They have to try to stop this somehow.
If doing this will help them catch the thieves, more power to them.
If you are not a guilty party, then why all the hoopla?

Some stores - for expensive electronics for eaxample, require an ID for the actual purchase.
I had to show mine when I bought my new computer system.
And yes, they scanned it.

Your driver's license only shows your picture, your address, and your birth date.
Most states now do NOT have your SS Number on them any more, so that isn't an issue.

I will continue to watch this thread for possible enlightenment to this issue.


----------



## shaney63 (Nov 30, 2011)

Hmm...
Well every time I've returned merchandise to Walmart I've been asked to show my i.d.. As Courier said, it's to keep ne'er-do-wells from shoplifting then "returning" the item for cash. I've worked in retail sales, and I don't blame them for tightening their policy. It's quite possible with the economy in a slump that they've had a spike in shoplifting and returns.


----------



## jonibee (Nov 3, 2011)

Yes you're right on your assumption from the view of business end..loss prevention vs customer service. I think that the way a business treats it's customers should be #1. I feel when they start to ask you your phone # and your city, zip code is going over board when you're paying cash. When you pay by check or credit card..they do want to know the pertinent information. A lot of time this helps how a customer spends their money ..keeps a pulse on the purchases and a geographical profile is made which helps the business in the purchasing of goods. I have nothing against those who are employed by big business ..they are doing their jobs..but some have bad attitudes when dealing with customers.This is from a customers point of view.


----------



## ginger57 (Mar 5, 2011)

sam07671 said:


> Well just heard on the news this morning at 5:30 that Michaels has a new return policy.
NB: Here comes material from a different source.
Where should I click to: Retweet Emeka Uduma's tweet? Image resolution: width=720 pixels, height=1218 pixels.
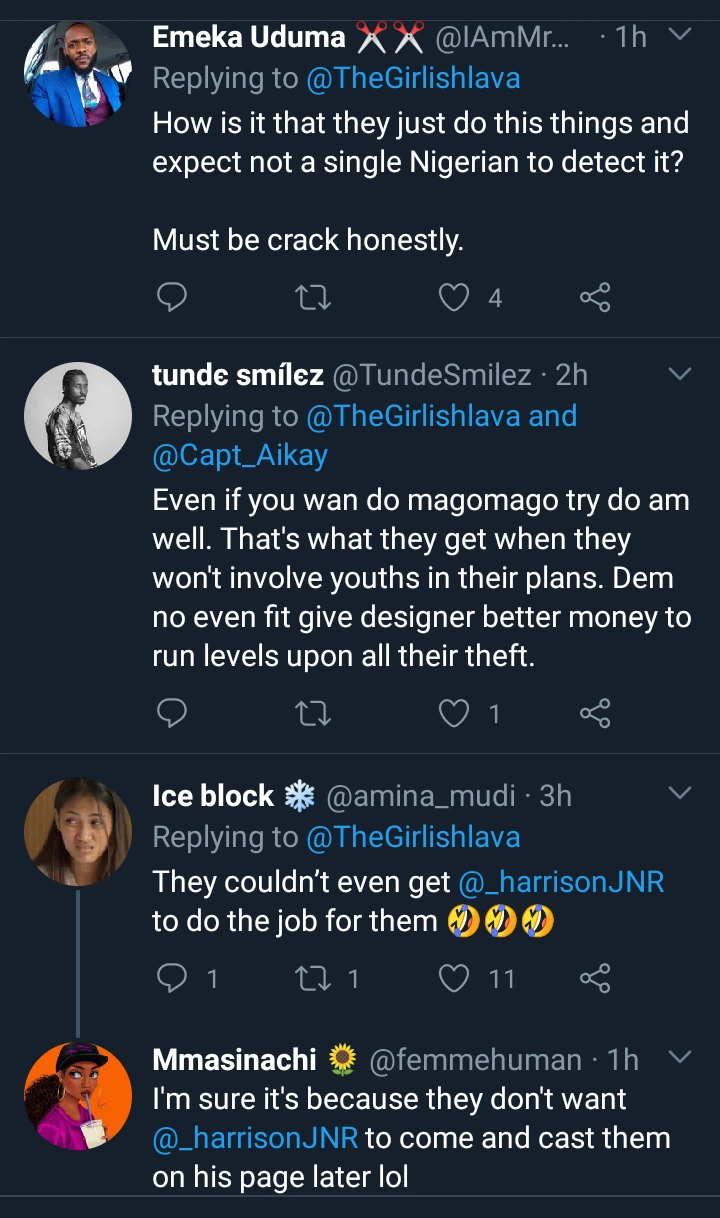click(314, 297)
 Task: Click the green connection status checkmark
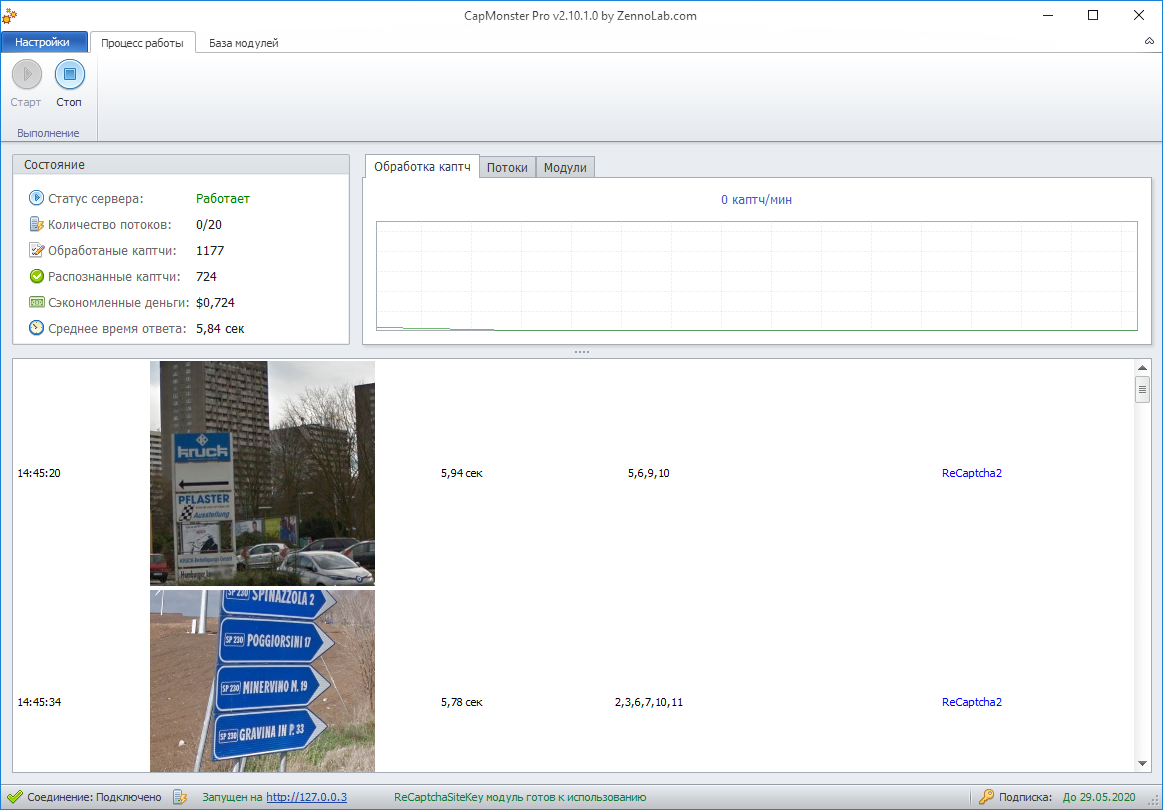coord(14,797)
Seems like they require your drivers licness and will scan it in order to return any merchandise. One woman they interviewed on this story was mad when they asked for her licness and asked the sales clerk what information do you think you got from scanning my drivers licness and i guess the clerk's reply was "everything". So I think that if you buy anything from there you better make sure that you don't want to return it if you don't wnat your drivers licness scanned.


Please ladies let's not think we are being wronged here. There was a time and still is in many places where our driver's licenses are used to verify we are the owner's of our credit cards! We have used our driver's licenses for years to prove we are who we say we are. If you walk in the store looking for a refund on an item without your receipt, they ask for your name, address, etc. Are you offended then? If you do this on a monthly or weekly basis, believe me it raises flags. They are protecting themselves - NOT violating YOU! I think it might be helpful to make available to customers the amount in $ the loss the store has had to absorb due to these kinds of activities. I think that if you had any idea how much loss there is due to people returning goods that have been tampered with and are now unsellable, and goods that have been stolen, you'd be shocked!!! Have a heart girls.
Be at peace. I will still shop there.


----------



## sam07671 (May 12, 2011)

courier770 said:


> What information is on a drivers license that isn't on a personal check? It contains your name and address that's all. Not even your phone number and not your email address. Private citizens and business cannot access the data base for Drivers Licenses - only law enforcement.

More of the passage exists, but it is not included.